- **Requirement**
Retype the following lines character for character, with nothing changed.

(Element lookup records)

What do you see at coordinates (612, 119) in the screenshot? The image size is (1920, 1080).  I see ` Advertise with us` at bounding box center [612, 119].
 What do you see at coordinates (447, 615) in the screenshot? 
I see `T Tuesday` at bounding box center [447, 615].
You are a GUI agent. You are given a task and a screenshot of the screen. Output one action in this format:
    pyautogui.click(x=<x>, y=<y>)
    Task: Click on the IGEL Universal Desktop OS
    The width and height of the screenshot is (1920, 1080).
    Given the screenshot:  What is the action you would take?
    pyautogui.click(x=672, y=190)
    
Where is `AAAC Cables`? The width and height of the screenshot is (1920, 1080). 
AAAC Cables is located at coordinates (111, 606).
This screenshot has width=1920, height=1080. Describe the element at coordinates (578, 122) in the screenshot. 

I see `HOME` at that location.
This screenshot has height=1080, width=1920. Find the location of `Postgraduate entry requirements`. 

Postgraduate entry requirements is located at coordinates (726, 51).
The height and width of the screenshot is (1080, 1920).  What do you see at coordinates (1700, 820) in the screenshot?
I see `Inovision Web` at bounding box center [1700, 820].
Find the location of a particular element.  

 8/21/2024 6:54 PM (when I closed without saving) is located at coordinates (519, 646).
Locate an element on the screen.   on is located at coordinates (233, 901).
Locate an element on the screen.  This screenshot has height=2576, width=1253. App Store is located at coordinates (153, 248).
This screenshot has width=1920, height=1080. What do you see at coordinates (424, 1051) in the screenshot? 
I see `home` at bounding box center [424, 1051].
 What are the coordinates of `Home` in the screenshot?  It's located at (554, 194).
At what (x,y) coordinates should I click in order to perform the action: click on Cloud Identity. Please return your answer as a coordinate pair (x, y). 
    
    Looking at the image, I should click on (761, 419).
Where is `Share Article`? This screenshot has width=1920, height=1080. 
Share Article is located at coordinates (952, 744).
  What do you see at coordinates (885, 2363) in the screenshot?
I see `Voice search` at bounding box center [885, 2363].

- **The response**
What do you see at coordinates (612, 119) in the screenshot? The image size is (1920, 1080).  I see ` Advertise with us` at bounding box center [612, 119].
 What do you see at coordinates (447, 615) in the screenshot? 
I see `T Tuesday` at bounding box center [447, 615].
You are a GUI agent. You are given a task and a screenshot of the screen. Output one action in this format:
    pyautogui.click(x=<x>, y=<y>)
    Task: Click on the IGEL Universal Desktop OS
    The width and height of the screenshot is (1920, 1080).
    Given the screenshot:  What is the action you would take?
    pyautogui.click(x=672, y=190)
    
Where is `AAAC Cables`? The width and height of the screenshot is (1920, 1080). 
AAAC Cables is located at coordinates (111, 606).
This screenshot has width=1920, height=1080. Describe the element at coordinates (578, 122) in the screenshot. 

I see `HOME` at that location.
This screenshot has height=1080, width=1920. Find the location of `Postgraduate entry requirements`. 

Postgraduate entry requirements is located at coordinates (726, 51).
The height and width of the screenshot is (1080, 1920).  What do you see at coordinates (1700, 820) in the screenshot?
I see `Inovision Web` at bounding box center [1700, 820].
Find the location of a particular element.  

 8/21/2024 6:54 PM (when I closed without saving) is located at coordinates (519, 646).
Locate an element on the screen.   on is located at coordinates (233, 901).
Locate an element on the screen.  This screenshot has height=2576, width=1253. App Store is located at coordinates (153, 248).
This screenshot has width=1920, height=1080. What do you see at coordinates (424, 1051) in the screenshot? 
I see `home` at bounding box center [424, 1051].
 What are the coordinates of `Home` in the screenshot?  It's located at (554, 194).
At what (x,y) coordinates should I click in order to perform the action: click on Cloud Identity. Please return your answer as a coordinate pair (x, y). 
    
    Looking at the image, I should click on (761, 419).
Where is `Share Article`? This screenshot has width=1920, height=1080. 
Share Article is located at coordinates (952, 744).
  What do you see at coordinates (885, 2363) in the screenshot?
I see `Voice search` at bounding box center [885, 2363].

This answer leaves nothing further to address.